Christian Friedrich Samuel Hahnemann was a German physician best known for creating a system of alternative medicine called "Homeopathy". Hahnemann was born on 10 April 1755 in Meissen, Saxony near Dresden. His father was a painter and designer of porcelain, for which the town of Meissen is famous.
As a young man Hahnemann became proficient in a number of languages including English, French, Italian, Greek and Latin. He finally became a translator and teacher of languages gaining further proficiency in Arabic, Syriac, Chaldaic and Hebrew.
Hahnemann studied medicine for two years at Leipzig.
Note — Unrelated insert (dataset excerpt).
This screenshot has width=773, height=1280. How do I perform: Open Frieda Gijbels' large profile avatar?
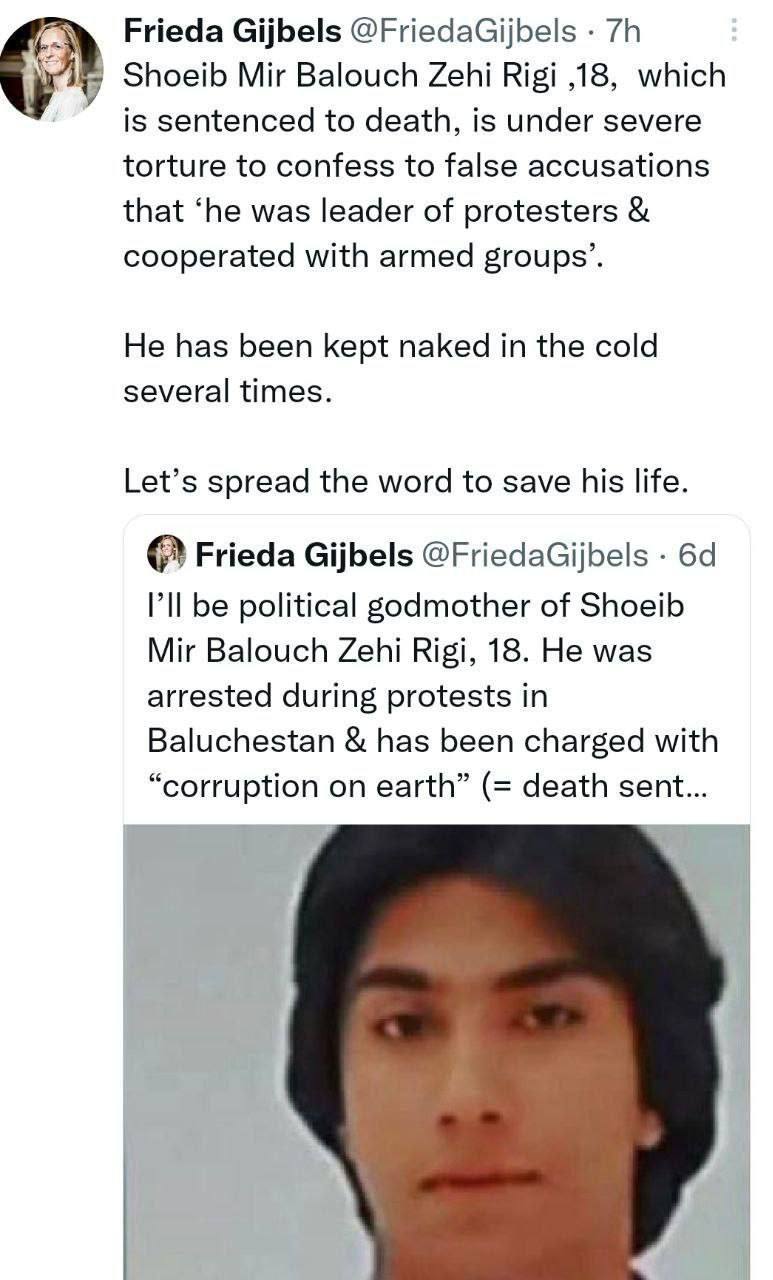pos(51,68)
Giving reason for lack of clinical facilities at Leipzig,he moved to Vienna, where he studied for ten months.After one term of further study, he graduated MD at the University of Erlangen on 10 August 1779 qualifying with honors. In 1781 Hahnemann took a position od doctor in the copper-mining area of Mansfeld, Saxony.Hahnemann was dissatisfied with the state of medicine in his time.
He claimed that the medicine he had been taught to practice sometimes did the patient more harm than good-"My sense of duty would not easily allow me to treat the unknown pathological state of my suffering brethren with these unknown medicines.The thought of becoming in this way a murderer towards the life of my fellow human beings was most terrible to me, so terrible and disturbing that I wholly gave up my practice in the first years of my married life and devoted myself with chemistry and writing."
After giving up his practice around 1784, Hahnemann made his living as a writer and translator and started investigating the causes of medicine's alleged errors.While translating William Cullen's "A Treatise on the Materia Medica" Hahnemann encountered the claim that cinchona, the bark of a Peruvian tree was effective in treating malaria because of its astringency. Hahnemann believed that other astringent substances are not effective against malaria and began to research cinchona's effect on the human body by self-application. Noting that the drug induced malaria-like symptoms in himself he concluded that it would do so in any healthy individual. This led him to postulate a healing principle: "that which can produce a set of symptoms in a healthy individual can treat a sick individual who is showing a similar set of symptoms.
This principle, like cures like, became the basis for an approach to medicine which he gave the name "Homeopathy".